ナヌートのマーラー交響曲第5番
曲目/マーラー 交響曲第5番嬰ハ短調
1. Trauermarsch 11:50
2. Stürmisch Bewegt 13:12
3. Scherzo 15:29
4. Adiagietto 9:03
5. Rondo: Finale 13:41
指揮/アントン・ナヌート
演奏/リュブリアナ放送交響楽団
豪pickwick music PCC3013
日本ではこのアントン・ナヌートのマーラーの交響曲第5番はディアゴスティーニの「THE Classic COLLECTION」で発売されていますが、小生の手元にあるのはオーストラリアのキャッスル・コミュニケーションのpickwickレーベルから発売された2枚組のCDのものです。1991年に発売されたものですから、ディアゴスティーニ盤よりは古いものでしょう。録音についてのデータは記載されていませんが、多分1980年代中頃以降の録音でしょう。このアントン・ナヌートの国内盤はCD初期にキャニオンから一部発売されましたが、価格が高かった上になの知られていない演奏ものだったので発売されていたことすら忘れ去られています。そんなこともあり、ディアゴスティーニ(同朋舍)から発売された時は幽霊指揮者の扱いをされていたことが懐かしく思い出されます。確かに1枚目のワーグナーは明らかに幽霊指揮者のアルフレード・ショルツが登場していますからねぇ。
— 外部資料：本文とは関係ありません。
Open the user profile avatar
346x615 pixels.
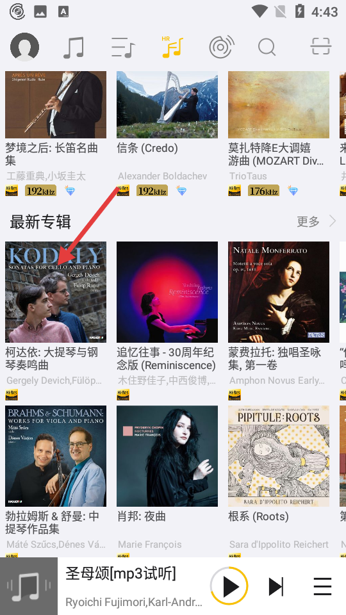(x=24, y=47)
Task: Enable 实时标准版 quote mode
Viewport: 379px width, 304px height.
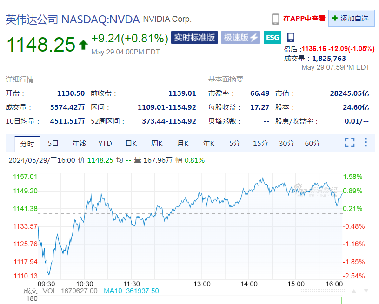Action: click(194, 38)
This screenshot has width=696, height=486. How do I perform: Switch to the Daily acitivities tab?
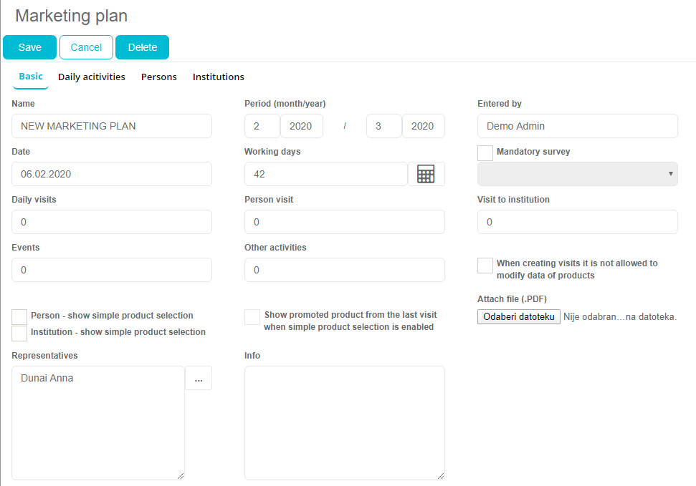92,77
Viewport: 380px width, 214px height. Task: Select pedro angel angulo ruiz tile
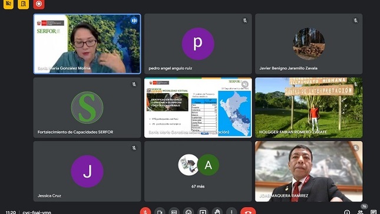198,44
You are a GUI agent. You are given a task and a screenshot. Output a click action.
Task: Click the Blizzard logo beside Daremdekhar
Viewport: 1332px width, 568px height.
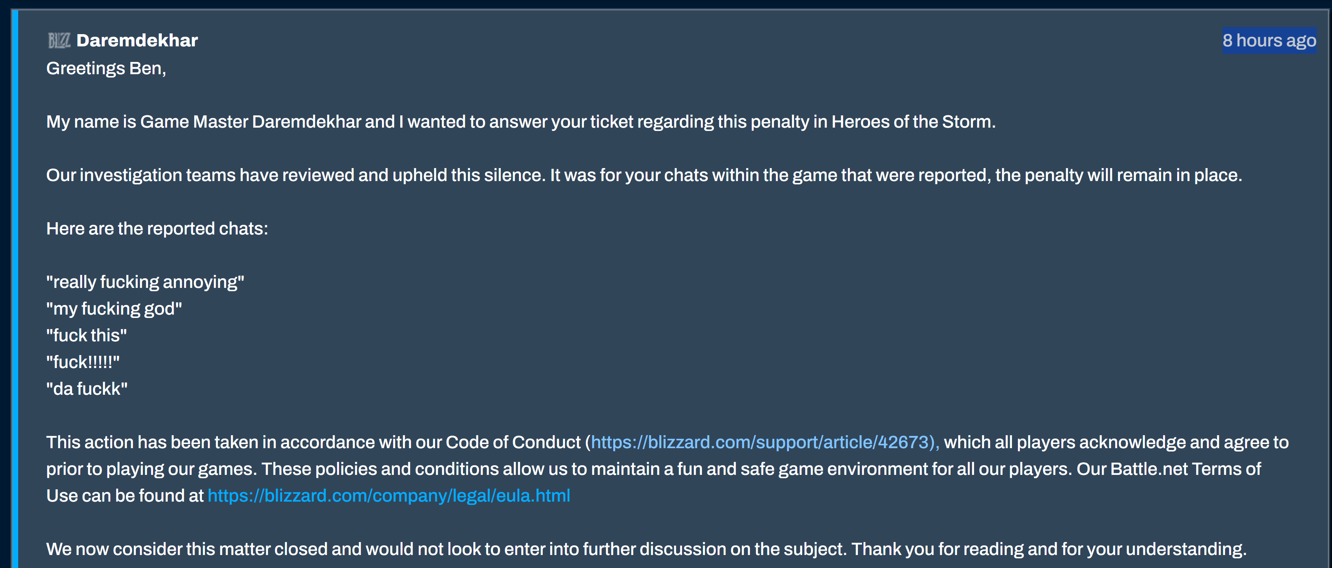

さて、肝心のナヌートのマーラーの交響曲第5番です。このディスクを手に入れた時、もう一枚ナヌートの指揮するショスタコーヴィチの交響曲第7番「レニングラード」のCDも購入しています。これは米ストラディヴァリから発売されたものです。それもいい演奏でしたが、これも水準以上の演奏レベルの一枚です。
いきなり「葬送行進曲」から始まる第1楽章ですが、ここでは重厚さを控えた流れで、あまり深刻ぶらない演奏になっています。トランペットも伸びのある艶やかな響きで、多分スロヴェニア・フィルハーモニー・ホールでの録音と思われますが、左右にしっかりと音声が広がる聴きやすい響きです。テンポは中庸で、ほとんど揺らすことなく、淡々と音楽を構築しています。まあ、1980年代のマーラーとしてはすっきりとまとまっていると言っていいでしょう。
第2楽章も一言でいえばクールな演奏です。マーラーの指示は「嵐のような荒々しい動きをもって。最大の激烈さをもって」というものですが、ナヌートのテンポはこの指示に忠実です。店主テットなんかは店舗に揺れがあり、15分以上かけて演奏していますから、そういう演奏に比べるとあっさりしています。初心者にはこういう演奏の方がわかりやすいのではないでしょうか。ただ、一つ編集にムラがあり、9分20秒ぐらいのところで音飛びがあります。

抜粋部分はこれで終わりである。